## Start SUPPLIED RECORDS
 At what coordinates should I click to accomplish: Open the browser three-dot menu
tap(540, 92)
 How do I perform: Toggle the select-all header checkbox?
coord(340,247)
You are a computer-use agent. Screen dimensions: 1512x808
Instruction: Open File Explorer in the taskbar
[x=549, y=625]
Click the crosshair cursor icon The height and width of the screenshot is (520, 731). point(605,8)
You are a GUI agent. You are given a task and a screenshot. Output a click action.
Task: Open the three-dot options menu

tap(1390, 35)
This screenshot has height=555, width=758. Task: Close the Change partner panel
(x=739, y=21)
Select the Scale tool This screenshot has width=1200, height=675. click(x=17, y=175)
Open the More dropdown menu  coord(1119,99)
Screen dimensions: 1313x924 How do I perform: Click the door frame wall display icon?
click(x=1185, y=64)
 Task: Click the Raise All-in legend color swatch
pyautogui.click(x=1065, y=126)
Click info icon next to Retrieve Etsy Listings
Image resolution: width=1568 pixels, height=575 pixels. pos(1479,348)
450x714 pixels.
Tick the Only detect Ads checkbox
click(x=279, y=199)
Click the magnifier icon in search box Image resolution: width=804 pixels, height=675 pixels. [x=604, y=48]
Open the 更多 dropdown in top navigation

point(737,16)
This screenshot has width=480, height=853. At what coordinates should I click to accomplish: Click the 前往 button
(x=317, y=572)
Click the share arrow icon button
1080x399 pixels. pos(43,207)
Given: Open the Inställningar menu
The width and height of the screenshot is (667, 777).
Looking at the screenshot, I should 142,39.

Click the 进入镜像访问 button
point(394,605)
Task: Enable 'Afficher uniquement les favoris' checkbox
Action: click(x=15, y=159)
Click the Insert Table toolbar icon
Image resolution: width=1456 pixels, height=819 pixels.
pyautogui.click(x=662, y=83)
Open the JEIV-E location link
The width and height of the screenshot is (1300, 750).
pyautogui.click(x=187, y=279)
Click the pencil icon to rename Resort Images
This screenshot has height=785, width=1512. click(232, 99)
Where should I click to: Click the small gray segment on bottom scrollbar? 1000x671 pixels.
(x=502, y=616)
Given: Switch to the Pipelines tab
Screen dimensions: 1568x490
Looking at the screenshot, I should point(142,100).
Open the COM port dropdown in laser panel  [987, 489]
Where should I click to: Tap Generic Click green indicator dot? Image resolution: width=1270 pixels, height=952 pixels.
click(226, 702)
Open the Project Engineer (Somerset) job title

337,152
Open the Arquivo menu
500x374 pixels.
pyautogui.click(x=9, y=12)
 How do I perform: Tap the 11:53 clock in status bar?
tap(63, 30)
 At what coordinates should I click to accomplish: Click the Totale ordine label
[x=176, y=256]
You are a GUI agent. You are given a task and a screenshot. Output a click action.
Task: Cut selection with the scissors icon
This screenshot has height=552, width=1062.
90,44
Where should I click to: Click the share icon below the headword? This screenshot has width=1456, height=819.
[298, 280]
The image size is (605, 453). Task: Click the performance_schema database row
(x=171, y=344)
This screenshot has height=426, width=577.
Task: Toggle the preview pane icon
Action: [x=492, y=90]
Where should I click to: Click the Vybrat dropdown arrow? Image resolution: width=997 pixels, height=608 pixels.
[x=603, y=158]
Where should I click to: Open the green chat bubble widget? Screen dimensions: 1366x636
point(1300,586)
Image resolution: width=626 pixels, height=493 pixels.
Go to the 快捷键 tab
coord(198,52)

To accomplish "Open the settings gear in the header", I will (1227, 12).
## End SUPPLIED RECORDS
TASK OBJECTIVE >>
Copy the lines above exactly as they appear, keeping every line in its original order.

ANSWER TO THIS PROBLEM >>
 At what coordinates should I click to accomplish: Open the browser three-dot menu
tap(540, 92)
 How do I perform: Toggle the select-all header checkbox?
coord(340,247)
You are a computer-use agent. Screen dimensions: 1512x808
Instruction: Open File Explorer in the taskbar
[x=549, y=625]
Click the crosshair cursor icon The height and width of the screenshot is (520, 731). point(605,8)
You are a GUI agent. You are given a task and a screenshot. Output a click action.
Task: Open the three-dot options menu

tap(1390, 35)
This screenshot has height=555, width=758. Task: Close the Change partner panel
(x=739, y=21)
Select the Scale tool This screenshot has width=1200, height=675. click(x=17, y=175)
Open the More dropdown menu  coord(1119,99)
Screen dimensions: 1313x924 How do I perform: Click the door frame wall display icon?
click(x=1185, y=64)
 Task: Click the Raise All-in legend color swatch
pyautogui.click(x=1065, y=126)
Click info icon next to Retrieve Etsy Listings
Image resolution: width=1568 pixels, height=575 pixels. pos(1479,348)
450x714 pixels.
Tick the Only detect Ads checkbox
click(x=279, y=199)
Click the magnifier icon in search box Image resolution: width=804 pixels, height=675 pixels. [x=604, y=48]
Open the 更多 dropdown in top navigation

point(737,16)
This screenshot has width=480, height=853. At what coordinates should I click to accomplish: Click the 前往 button
(x=317, y=572)
Click the share arrow icon button
1080x399 pixels. pos(43,207)
Given: Open the Inställningar menu
The width and height of the screenshot is (667, 777).
Looking at the screenshot, I should 142,39.

Click the 进入镜像访问 button
point(394,605)
Task: Enable 'Afficher uniquement les favoris' checkbox
Action: click(x=15, y=159)
Click the Insert Table toolbar icon
Image resolution: width=1456 pixels, height=819 pixels.
pyautogui.click(x=662, y=83)
Open the JEIV-E location link
The width and height of the screenshot is (1300, 750).
pyautogui.click(x=187, y=279)
Click the pencil icon to rename Resort Images
This screenshot has height=785, width=1512. click(232, 99)
Where should I click to: Click the small gray segment on bottom scrollbar? 1000x671 pixels.
(x=502, y=616)
Given: Switch to the Pipelines tab
Screen dimensions: 1568x490
Looking at the screenshot, I should point(142,100).
Open the COM port dropdown in laser panel  [987, 489]
Where should I click to: Tap Generic Click green indicator dot? Image resolution: width=1270 pixels, height=952 pixels.
click(226, 702)
Open the Project Engineer (Somerset) job title

337,152
Open the Arquivo menu
500x374 pixels.
pyautogui.click(x=9, y=12)
 How do I perform: Tap the 11:53 clock in status bar?
tap(63, 30)
 At what coordinates should I click to accomplish: Click the Totale ordine label
[x=176, y=256]
You are a GUI agent. You are given a task and a screenshot. Output a click action.
Task: Cut selection with the scissors icon
This screenshot has height=552, width=1062.
90,44
Where should I click to: Click the share icon below the headword? This screenshot has width=1456, height=819.
[298, 280]
The image size is (605, 453). Task: Click the performance_schema database row
(x=171, y=344)
This screenshot has height=426, width=577.
Task: Toggle the preview pane icon
Action: [x=492, y=90]
Where should I click to: Click the Vybrat dropdown arrow? Image resolution: width=997 pixels, height=608 pixels.
[x=603, y=158]
Where should I click to: Open the green chat bubble widget? Screen dimensions: 1366x636
point(1300,586)
Image resolution: width=626 pixels, height=493 pixels.
Go to the 快捷键 tab
coord(198,52)

To accomplish "Open the settings gear in the header", I will (1227, 12).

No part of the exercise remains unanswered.